Work instruction:
Give the data again exactly, stopping after the "Open the emoji" line.

___ Data listing

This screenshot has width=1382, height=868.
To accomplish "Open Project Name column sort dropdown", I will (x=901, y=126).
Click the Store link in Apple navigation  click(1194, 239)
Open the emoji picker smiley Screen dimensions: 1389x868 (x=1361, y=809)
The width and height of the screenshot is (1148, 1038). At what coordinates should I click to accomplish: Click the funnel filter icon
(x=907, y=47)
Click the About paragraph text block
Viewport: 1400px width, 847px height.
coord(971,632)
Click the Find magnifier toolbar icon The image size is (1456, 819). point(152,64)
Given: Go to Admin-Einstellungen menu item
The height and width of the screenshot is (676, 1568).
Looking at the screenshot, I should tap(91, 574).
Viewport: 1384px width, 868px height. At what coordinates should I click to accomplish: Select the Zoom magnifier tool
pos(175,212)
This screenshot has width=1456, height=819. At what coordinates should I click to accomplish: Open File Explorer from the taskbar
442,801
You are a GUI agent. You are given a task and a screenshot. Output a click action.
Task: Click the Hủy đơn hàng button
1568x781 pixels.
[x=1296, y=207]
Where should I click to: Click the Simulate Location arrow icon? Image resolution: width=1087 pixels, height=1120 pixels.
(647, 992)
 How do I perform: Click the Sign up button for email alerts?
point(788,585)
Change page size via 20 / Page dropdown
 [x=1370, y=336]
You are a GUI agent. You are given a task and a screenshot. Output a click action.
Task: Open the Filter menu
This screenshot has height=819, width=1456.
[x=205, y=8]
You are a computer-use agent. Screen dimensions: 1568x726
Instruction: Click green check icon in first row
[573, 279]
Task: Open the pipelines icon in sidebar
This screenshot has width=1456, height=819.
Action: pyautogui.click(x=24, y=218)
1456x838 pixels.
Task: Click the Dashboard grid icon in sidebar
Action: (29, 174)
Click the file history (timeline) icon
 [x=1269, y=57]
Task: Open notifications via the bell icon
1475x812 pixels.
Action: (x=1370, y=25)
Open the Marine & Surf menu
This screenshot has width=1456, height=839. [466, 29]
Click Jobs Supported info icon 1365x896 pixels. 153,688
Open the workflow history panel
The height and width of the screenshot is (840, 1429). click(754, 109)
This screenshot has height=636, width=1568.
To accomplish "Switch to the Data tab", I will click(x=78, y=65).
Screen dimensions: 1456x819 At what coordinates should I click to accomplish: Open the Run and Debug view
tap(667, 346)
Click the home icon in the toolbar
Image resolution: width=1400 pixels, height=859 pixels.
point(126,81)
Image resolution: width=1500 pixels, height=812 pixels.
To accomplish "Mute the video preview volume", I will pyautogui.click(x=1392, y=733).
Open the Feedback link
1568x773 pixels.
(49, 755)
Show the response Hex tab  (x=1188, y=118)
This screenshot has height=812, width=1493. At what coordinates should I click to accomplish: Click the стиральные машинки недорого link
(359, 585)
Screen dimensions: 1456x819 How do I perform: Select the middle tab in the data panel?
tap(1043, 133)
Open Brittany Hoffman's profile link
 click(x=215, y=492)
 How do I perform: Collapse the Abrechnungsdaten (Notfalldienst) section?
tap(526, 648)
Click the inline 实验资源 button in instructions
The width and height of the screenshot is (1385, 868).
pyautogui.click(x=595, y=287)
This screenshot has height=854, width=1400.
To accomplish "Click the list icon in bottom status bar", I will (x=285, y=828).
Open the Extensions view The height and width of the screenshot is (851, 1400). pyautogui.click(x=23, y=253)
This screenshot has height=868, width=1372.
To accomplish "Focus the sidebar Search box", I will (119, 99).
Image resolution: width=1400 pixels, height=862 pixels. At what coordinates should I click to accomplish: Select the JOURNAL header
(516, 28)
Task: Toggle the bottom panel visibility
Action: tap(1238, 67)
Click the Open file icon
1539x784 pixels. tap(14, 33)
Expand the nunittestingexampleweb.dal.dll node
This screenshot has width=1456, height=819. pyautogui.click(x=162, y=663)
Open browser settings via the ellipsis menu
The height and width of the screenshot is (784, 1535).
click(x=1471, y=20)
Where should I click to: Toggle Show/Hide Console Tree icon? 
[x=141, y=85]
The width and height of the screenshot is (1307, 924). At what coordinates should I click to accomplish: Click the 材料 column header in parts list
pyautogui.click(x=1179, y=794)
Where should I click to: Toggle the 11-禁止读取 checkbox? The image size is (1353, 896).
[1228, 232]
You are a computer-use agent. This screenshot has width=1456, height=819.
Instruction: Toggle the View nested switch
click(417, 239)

______

Solution for this problem:
This screenshot has width=1382, height=868.
To accomplish "Open Project Name column sort dropdown", I will (x=901, y=126).
Click the Store link in Apple navigation  click(1194, 239)
Open the emoji picker smiley Screen dimensions: 1389x868 (x=1361, y=809)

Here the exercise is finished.